# [AIM OF THE TASK]
Restate each entry below without changing a word.

[Extracted data entries]
╔══

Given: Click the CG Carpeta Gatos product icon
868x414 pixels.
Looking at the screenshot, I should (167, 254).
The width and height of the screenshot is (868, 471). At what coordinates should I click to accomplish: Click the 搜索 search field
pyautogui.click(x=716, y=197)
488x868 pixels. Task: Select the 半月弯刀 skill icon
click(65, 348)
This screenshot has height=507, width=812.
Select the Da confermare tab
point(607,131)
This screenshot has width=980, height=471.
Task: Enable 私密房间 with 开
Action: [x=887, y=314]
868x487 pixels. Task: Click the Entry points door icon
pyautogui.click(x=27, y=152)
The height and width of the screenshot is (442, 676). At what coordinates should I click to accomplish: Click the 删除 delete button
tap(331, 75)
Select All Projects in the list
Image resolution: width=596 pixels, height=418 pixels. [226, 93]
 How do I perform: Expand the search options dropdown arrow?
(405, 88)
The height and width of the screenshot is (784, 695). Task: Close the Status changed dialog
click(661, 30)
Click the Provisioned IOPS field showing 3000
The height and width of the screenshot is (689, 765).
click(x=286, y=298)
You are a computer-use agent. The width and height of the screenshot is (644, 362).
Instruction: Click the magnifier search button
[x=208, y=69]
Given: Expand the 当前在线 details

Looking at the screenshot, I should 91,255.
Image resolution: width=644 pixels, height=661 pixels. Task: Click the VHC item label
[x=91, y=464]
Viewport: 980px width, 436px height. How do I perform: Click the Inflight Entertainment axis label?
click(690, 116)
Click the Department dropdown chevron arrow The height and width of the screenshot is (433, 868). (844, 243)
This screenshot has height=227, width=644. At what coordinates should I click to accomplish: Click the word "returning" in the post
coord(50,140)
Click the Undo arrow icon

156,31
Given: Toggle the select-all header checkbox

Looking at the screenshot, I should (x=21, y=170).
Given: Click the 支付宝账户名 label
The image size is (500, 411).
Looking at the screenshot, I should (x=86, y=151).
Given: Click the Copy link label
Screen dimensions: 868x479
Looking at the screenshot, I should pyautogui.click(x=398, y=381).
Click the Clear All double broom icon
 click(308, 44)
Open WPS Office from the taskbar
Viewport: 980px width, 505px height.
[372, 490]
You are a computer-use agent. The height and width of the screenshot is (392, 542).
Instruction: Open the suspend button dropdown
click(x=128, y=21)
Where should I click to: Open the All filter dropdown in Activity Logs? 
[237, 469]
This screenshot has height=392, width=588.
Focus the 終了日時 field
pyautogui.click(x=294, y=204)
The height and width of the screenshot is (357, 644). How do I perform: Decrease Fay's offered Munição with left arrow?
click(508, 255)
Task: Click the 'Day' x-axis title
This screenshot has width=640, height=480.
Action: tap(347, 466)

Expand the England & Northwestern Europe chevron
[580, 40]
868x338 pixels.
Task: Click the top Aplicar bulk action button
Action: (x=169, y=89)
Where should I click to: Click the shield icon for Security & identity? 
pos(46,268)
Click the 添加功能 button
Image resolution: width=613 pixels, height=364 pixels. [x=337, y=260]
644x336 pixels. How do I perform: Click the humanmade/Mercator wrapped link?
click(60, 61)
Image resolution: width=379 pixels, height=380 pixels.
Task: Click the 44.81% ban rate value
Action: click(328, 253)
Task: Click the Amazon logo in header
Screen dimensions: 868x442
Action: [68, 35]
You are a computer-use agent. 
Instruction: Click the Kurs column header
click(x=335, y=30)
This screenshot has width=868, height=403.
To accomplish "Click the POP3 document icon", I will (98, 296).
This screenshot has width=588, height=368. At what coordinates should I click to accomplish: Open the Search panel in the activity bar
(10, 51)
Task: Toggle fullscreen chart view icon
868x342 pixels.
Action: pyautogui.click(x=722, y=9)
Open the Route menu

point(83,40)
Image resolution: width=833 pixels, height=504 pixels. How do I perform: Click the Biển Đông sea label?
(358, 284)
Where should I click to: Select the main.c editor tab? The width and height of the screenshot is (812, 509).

╚══

# [SOLUTION FOR THIS PROBLEM]
Given: Click the CG Carpeta Gatos product icon
868x414 pixels.
Looking at the screenshot, I should (167, 254).
The width and height of the screenshot is (868, 471). At what coordinates should I click to accomplish: Click the 搜索 search field
pyautogui.click(x=716, y=197)
488x868 pixels. Task: Select the 半月弯刀 skill icon
click(65, 348)
This screenshot has height=507, width=812.
Select the Da confermare tab
point(607,131)
This screenshot has width=980, height=471.
Task: Enable 私密房间 with 开
Action: [x=887, y=314]
868x487 pixels. Task: Click the Entry points door icon
pyautogui.click(x=27, y=152)
The height and width of the screenshot is (442, 676). At what coordinates should I click to accomplish: Click the 删除 delete button
tap(331, 75)
Select All Projects in the list
Image resolution: width=596 pixels, height=418 pixels. [226, 93]
 How do I perform: Expand the search options dropdown arrow?
(405, 88)
The height and width of the screenshot is (784, 695). Task: Close the Status changed dialog
click(661, 30)
Click the Provisioned IOPS field showing 3000
The height and width of the screenshot is (689, 765).
click(x=286, y=298)
You are a computer-use agent. The width and height of the screenshot is (644, 362).
Instruction: Click the magnifier search button
[x=208, y=69]
Given: Expand the 当前在线 details

Looking at the screenshot, I should 91,255.
Image resolution: width=644 pixels, height=661 pixels. Task: Click the VHC item label
[x=91, y=464]
Viewport: 980px width, 436px height. How do I perform: Click the Inflight Entertainment axis label?
click(690, 116)
Click the Department dropdown chevron arrow The height and width of the screenshot is (433, 868). (844, 243)
This screenshot has height=227, width=644. At what coordinates should I click to accomplish: Click the word "returning" in the post
coord(50,140)
Click the Undo arrow icon

156,31
Given: Toggle the select-all header checkbox

Looking at the screenshot, I should (x=21, y=170).
Given: Click the 支付宝账户名 label
The image size is (500, 411).
Looking at the screenshot, I should (x=86, y=151).
Given: Click the Copy link label
Screen dimensions: 868x479
Looking at the screenshot, I should pyautogui.click(x=398, y=381).
Click the Clear All double broom icon
 click(308, 44)
Open WPS Office from the taskbar
Viewport: 980px width, 505px height.
[372, 490]
You are a computer-use agent. The height and width of the screenshot is (392, 542).
Instruction: Open the suspend button dropdown
click(x=128, y=21)
Where should I click to: Open the All filter dropdown in Activity Logs? 
[237, 469]
This screenshot has height=392, width=588.
Focus the 終了日時 field
pyautogui.click(x=294, y=204)
The height and width of the screenshot is (357, 644). How do I perform: Decrease Fay's offered Munição with left arrow?
click(508, 255)
Task: Click the 'Day' x-axis title
This screenshot has width=640, height=480.
Action: tap(347, 466)

Expand the England & Northwestern Europe chevron
[580, 40]
868x338 pixels.
Task: Click the top Aplicar bulk action button
Action: (x=169, y=89)
Where should I click to: Click the shield icon for Security & identity? 
pos(46,268)
Click the 添加功能 button
Image resolution: width=613 pixels, height=364 pixels. [x=337, y=260]
644x336 pixels. How do I perform: Click the humanmade/Mercator wrapped link?
click(60, 61)
Image resolution: width=379 pixels, height=380 pixels.
Task: Click the 44.81% ban rate value
Action: click(328, 253)
Task: Click the Amazon logo in header
Screen dimensions: 868x442
Action: [68, 35]
You are a computer-use agent. 
Instruction: Click the Kurs column header
click(x=335, y=30)
This screenshot has width=868, height=403.
To accomplish "Click the POP3 document icon", I will (98, 296).
This screenshot has width=588, height=368. At what coordinates should I click to accomplish: Open the Search panel in the activity bar
(10, 51)
Task: Toggle fullscreen chart view icon
868x342 pixels.
Action: pyautogui.click(x=722, y=9)
Open the Route menu

point(83,40)
Image resolution: width=833 pixels, height=504 pixels. How do I perform: Click the Biển Đông sea label?
(358, 284)
Where should I click to: Select the main.c editor tab? The width and height of the screenshot is (812, 509).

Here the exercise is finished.